Environment Variables

Variable Default Description
OOM_RESTART_ENABLED true Enable/disable OOM protection
OOM_MEMORY_THRESHOLD 90 Memory threshold percentage (0-100)

Configuration Example (.env)

# Enable OOM protection (default: true)
OOM_RESTART_ENABLED=true

# Set memory threshold to 85% for more aggressive protection
OOM_MEMORY_THRESHOLD=85

How It Works

1. Background Monitoring

A dedicated background thread checks memory every 30 seconds:

# In serve_pdf.py
def monitor_memory_loop():
    # Checks:
    # - System memory usage
    # - Process memory usage
    # - GPU memory usage
    # - Triggers restart if threshold exceeded

2. Pre-Processing Check

Before processing each PDF:

  • Checks if system is already in OOM condition
  • Rejects processing if memory is critically low
  • Triggers restart if needed

3. Post-Processing Check

After processing each PDF:

  • Verifies memory hasn't exceeded threshold
  • Triggers restart if memory is high

4. Exception Handling

Catches specific OOM exceptions:

  • torch.cuda.OutOfMemoryError - GPU OOM
  • MemoryError - System RAM OOM
  • Automatically triggers graceful restart

Testing OOM Protection

Test 1: Monitor Memory

# Watch memory usage
./monitor_memory.sh

# In another terminal, process a large PDF
curl -X POST http://localhost:8000/process_pdf \
  -H "Authorization: Bearer your-token" \
  -F "file=@large.pdf"

Test 2: Simulate High Memory

You can temporarily lower the threshold to test the restart mechanism:

# In .env
OOM_MEMORY_THRESHOLD=30  # Will trigger restart at 30%

# Restart service
docker-compose restart

Test 3: Check Health Endpoint

watch -n 5 'curl -s http://localhost:8000/health | jq'

Troubleshooting

Service Keeps Restarting

Problem: Service enters restart loop

Solutions:

  1. Increase OOM_MEMORY_THRESHOLD
  2. Reduce BATCH_SIZE in serve_pdf.py
  3. Reduce MAX_CONCURRENCY in config.py
  4. Process smaller PDFs

Memory Still Too High

Problem: Even with protections, memory usage is too high

Solutions:

  1. Reduce DPI in pdf_to_images_high_quality() (default: 144)
  2. Reduce BATCH_SIZE in process_pdf_internal() (default: 10)
  3. Reduce NUM_WORKERS in config.py
  4. Limit concurrent requests

Monitoring Not Working

Problem: Memory monitor not starting

Check:

# Check logs
docker logs <container> | grep -i "memory monitor"
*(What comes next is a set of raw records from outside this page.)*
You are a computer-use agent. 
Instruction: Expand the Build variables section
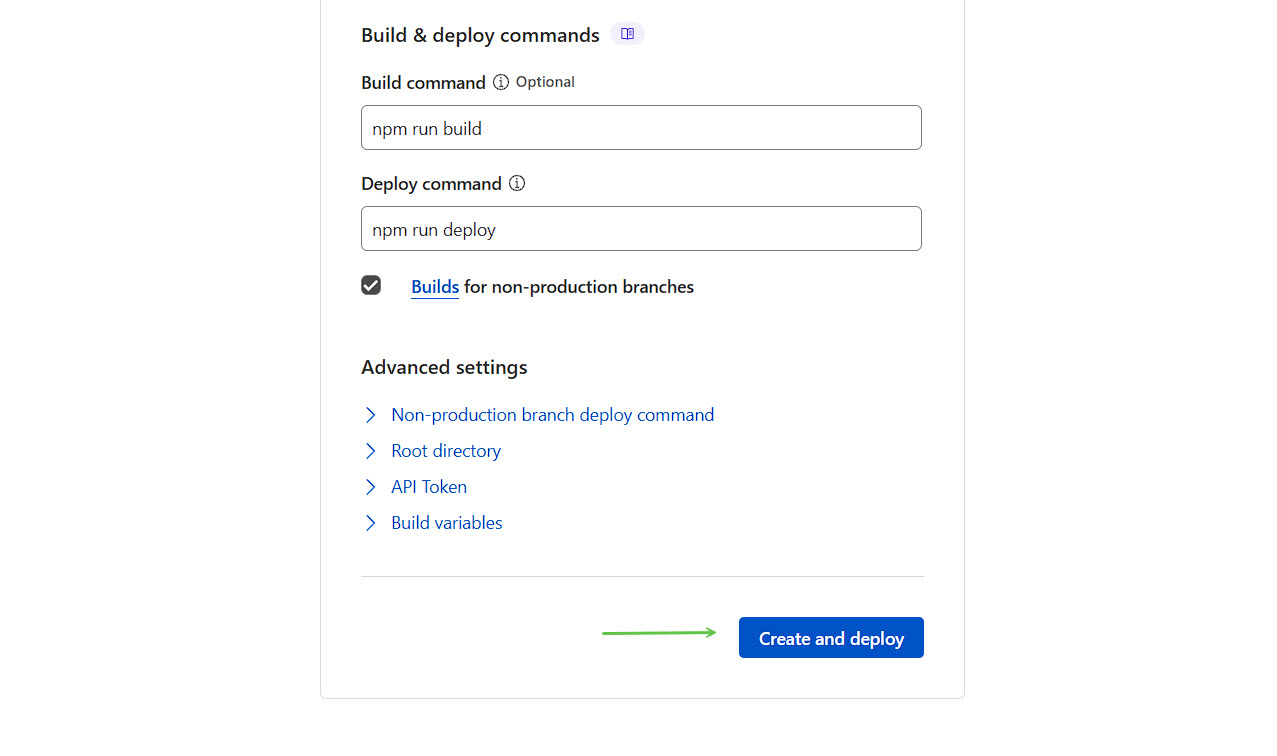(447, 523)
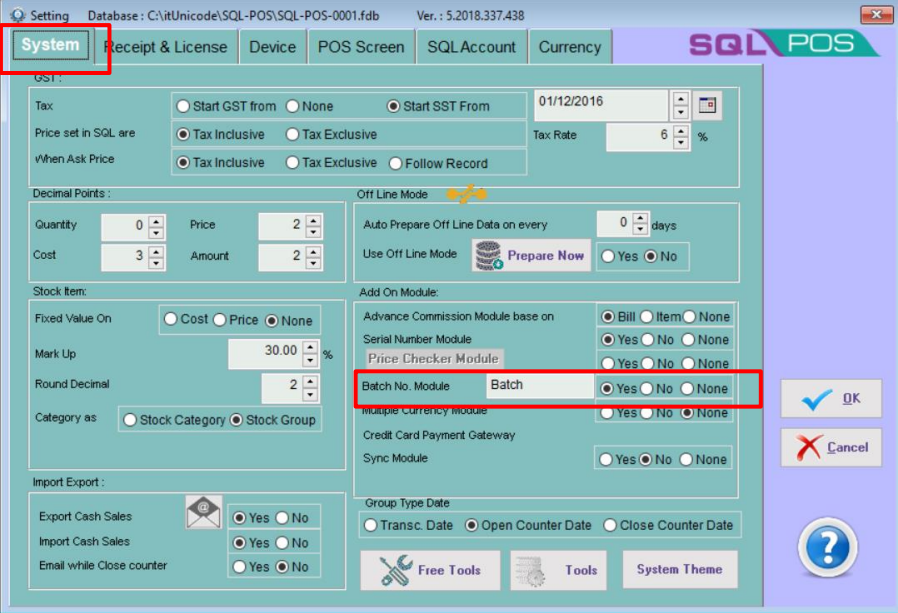Click the blue help question mark icon
The height and width of the screenshot is (613, 898).
827,548
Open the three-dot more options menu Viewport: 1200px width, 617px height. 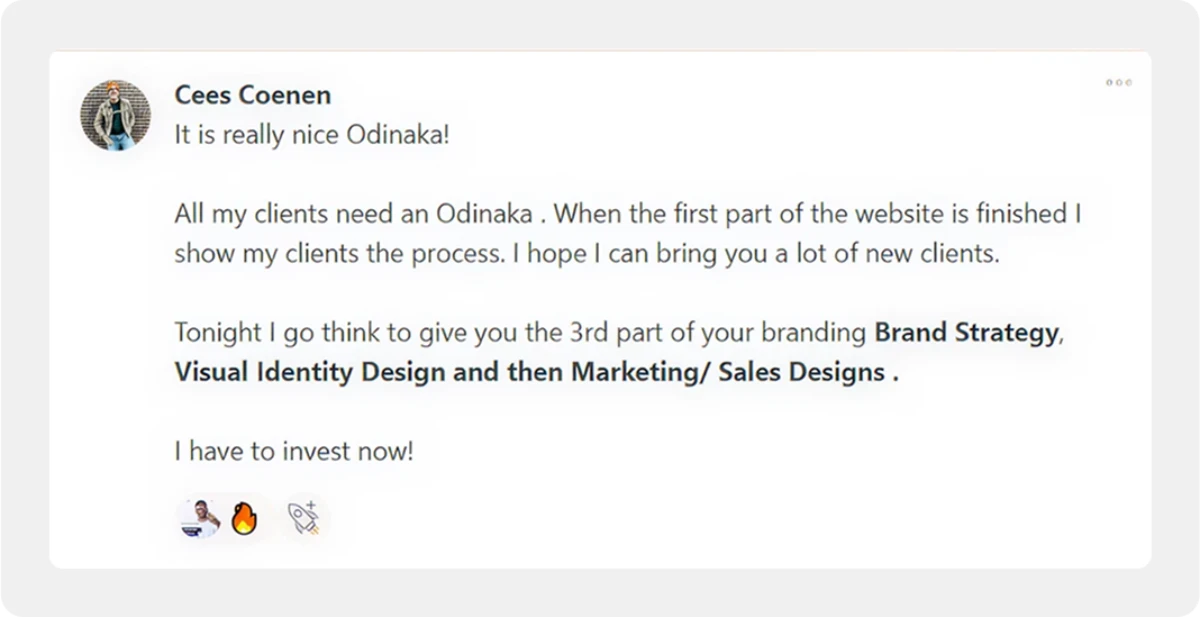point(1118,82)
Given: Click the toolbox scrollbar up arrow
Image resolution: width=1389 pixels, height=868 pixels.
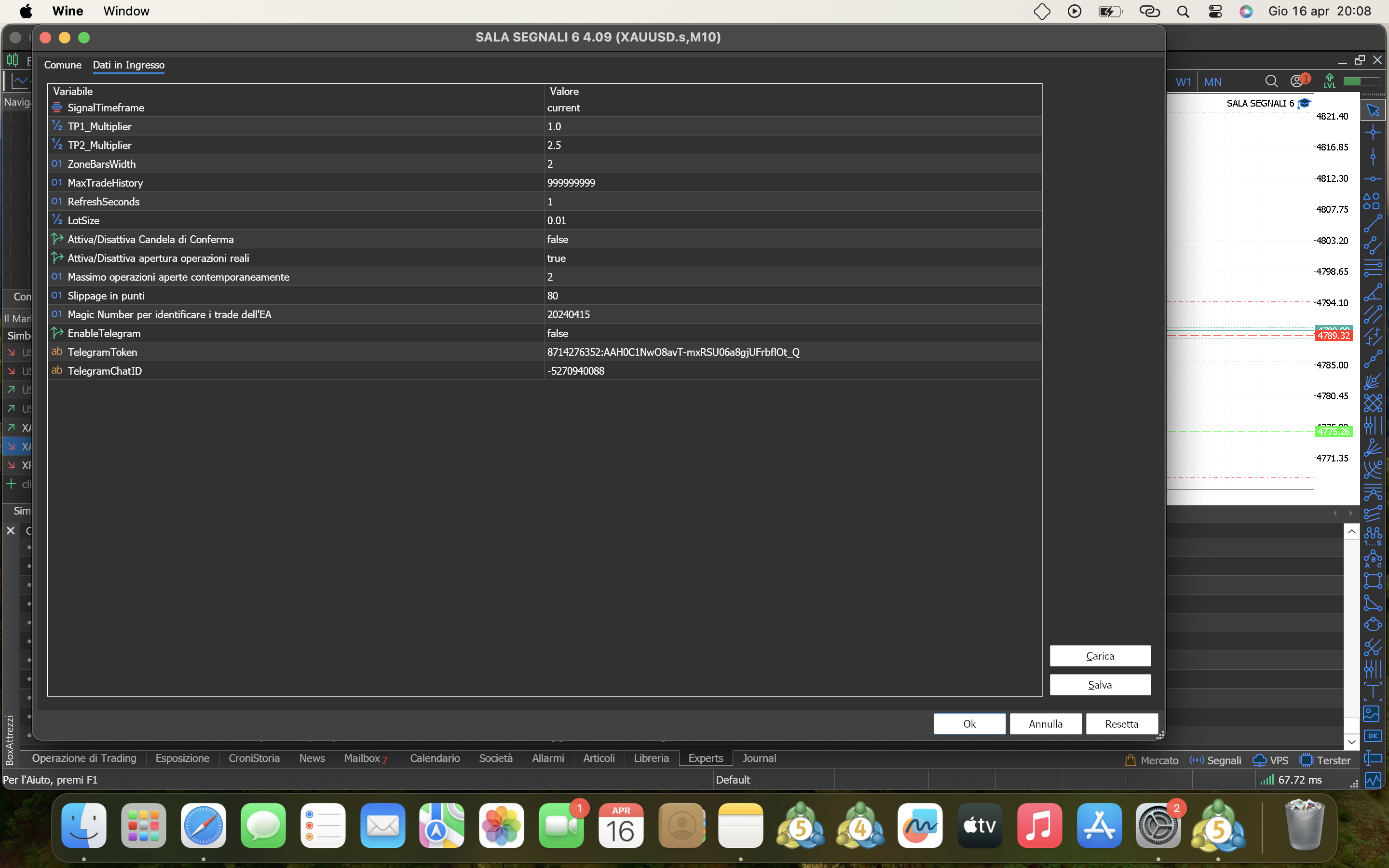Looking at the screenshot, I should pyautogui.click(x=1351, y=531).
# Verify psutil is installed
python -c "import psutil; print(psutil.__version__)"

Log Messages

Normal Operation

✅ Memory monitor started (threshold: 90%, interval: 30s)

OOM Detected

⚠️  OOM CONDITION DETECTED:
   System Memory: 91.2%
   Process Memory: 18.50 GB
   Available Memory: 2.80 GB
🔄 INITIATING GRACEFUL RESTART DUE TO OOM CONDITION

Processing with OOM

❌ System OOM condition detected before processing: 92.5% memory usage
❌ GPU OOM: CUDA out of memory

Best Practices

  1. Monitor Regularly: Use monitor_memory.sh during operation
  2. Set Appropriate Threshold: 90% is default; adjust based on your system
  3. Process Smaller Batches: If you have memory issues, reduce BATCH_SIZE
  4. Check Health Endpoint: Use /health to monitor memory trends
  5. Review Logs: Check for OOM warnings to identify problematic files

Performance Impact

  • Memory overhead: ~5-10 MB for monitoring thread
  • CPU overhead: Negligible (<0.1% CPU)
  • Restart time: ~5-10 seconds for graceful shutdown

Support

For issues or questions about OOM protection:

  1. Check logs for OOM warnings
  2. Use /health endpoint to monitor memory
  3. Review configuration in .env file
  4. Adjust threshold based on your system capacity